Practice Nothing in Life is Free - ask your dog to do 'something' (sit, down, shake a paw, make eye contact) before he gets anything.
Practice and reward his attention on you. If he is not paying attention to you, he is not 'listening'.
Reactivity, barking and lunging (pulling towards) other dogs and people can be over excitement (lack of self control) or can be fear based, ( a fearful dog will make lots of noise and 'posture' to try to 'chase off' the 'offender') if at all possible, suggest enlisting the help of an experienced behaviorist/trainer who uses positive reinforcement, to work with this. It is key to understand what is going on, so that you can manage and work with it properly.


----------



## ashleylp (Jul 23, 2011)

Definitely look for a training class. When Remy was a pup and started pulling I tried a gentle leader to no avail. He still tried to pull and I was worried about snapping his neck. I ended up trying a pinch collar and after one correction he shaped up and stopped pulling. He only wore it for a week or two before I never had to use it again. If you get one, though, make sure you ask someone or research fit and how to properly use it. Pinch collars are often used wrongly and then either don't work or can hurt the dog.


----------



## USAFWife74 (Jan 13, 2013)

Ellie is a puller, and she shies away at things with her anxiety, so we started using an Easy Walk Harness.....it's made by the Gentle Leader company. I bought both the harness and the Gentle Leader, and she's taken to the harness a little better. But, I'm doing this in conjunction with a positive reinforcement trainer.
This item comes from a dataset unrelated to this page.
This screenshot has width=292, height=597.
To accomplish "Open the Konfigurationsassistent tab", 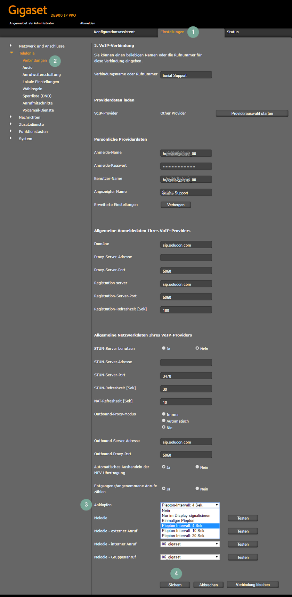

Good luck! It's no fun walking a puller for sure!


----------



## TheZ's (Jun 13, 2011)

There's some good suggestions above especially from Charliethree. I've found the gentle leader to be very effective. We don't really need it much anymore but I've been using it when there's ice and snow. For us it was more effective to control pulling than the easy walk harness.

Unfortunately dealing with the kind of problems you're having requires _consistent_ training by everyone who works with the dog and resolution takes time. As someone else mentioned, it sounds like your dog has pent up energy. Does he ever have an opportunity for off leash running that would use up some of that energy?


----------



## quilter (Sep 12, 2011)

Keep trying with the halti or gentle leader. Eventually he'll want to go and get moving. Here's a video that might help in the initial stages: 



 
Go walk with your husband see if you can figure out what he's doing. I walk my dog on the gentle leader, but I don't let my husband. That's because my husband tolerates more pulling than I do. My husband walks Casper on a martingale with a flexilead. (I think the flexilead is the root of all evil.) They have their way with their equipment, and it's doesn't mess up my training.
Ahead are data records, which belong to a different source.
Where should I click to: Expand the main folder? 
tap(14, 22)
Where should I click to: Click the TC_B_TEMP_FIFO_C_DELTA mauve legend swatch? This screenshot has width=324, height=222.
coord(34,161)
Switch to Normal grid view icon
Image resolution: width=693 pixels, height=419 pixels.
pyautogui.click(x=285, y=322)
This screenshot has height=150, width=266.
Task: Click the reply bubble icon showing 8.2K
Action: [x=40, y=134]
Search for "relaxation protocol overall" to find a very detailed set of sit-stay exercises that will work up to sitting calming while you open the door.

There are some good bits in "Control Unleashed, The Puppy Program" that you can apply to the lunging and barking at things. I've been working on a sort of "Look at that" game with Casper, and we've made huge progress around bunnies. As a result of that work, I had no problem pulling him off of a possum. Of course, the possum was helping by being generally offputting.


----------



## FeatherRiverSam (Aug 7, 2009)

I think these are all wonderful sugestions but I think your best bet is to find a posisitive reinforcement trainer to give you a hand. Let them show you the ropes and get your dog started...you've already hurt yourself trying to control your dog on your own and understandably now you're frightened.
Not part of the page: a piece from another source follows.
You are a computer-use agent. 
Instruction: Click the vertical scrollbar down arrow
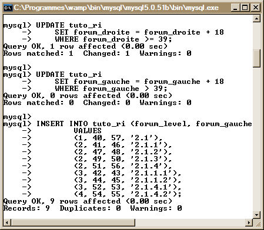[x=256, y=215]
I think a good trainer will be able to start your dog on effective management and just as importantly help to build your own confidence levels back up. 

I'd hate to see you take another serious fall while trying to follow exercises you've be given here which you don't fully understand.

Please keep us posted on how things work out...hopefully it won't be long before you can once again enjoy walking your dog.

Pete


----------



## quilter (Sep 12, 2011)

FeatherRiverSam said:


> I think these are all wonderful sugestions but I think your best bet is to find a posisitive reinforcement trainer to give you a hand. Let them show you the ropes and get your dog started...you've already hurt yourself trying to control your dog on your own and understandably now you're frightened.
> 
> I'd hate to see you take another serious fall while trying to follow exercises you've be given here which you don't fully understand.
> 
> Pete


Good point.


----------



## GinnyinPA (Oct 31, 2010)

If he isn't getting enough exercise, he's got a lot of pent up energy. That needs to be dealt with. How much exercise is he getting?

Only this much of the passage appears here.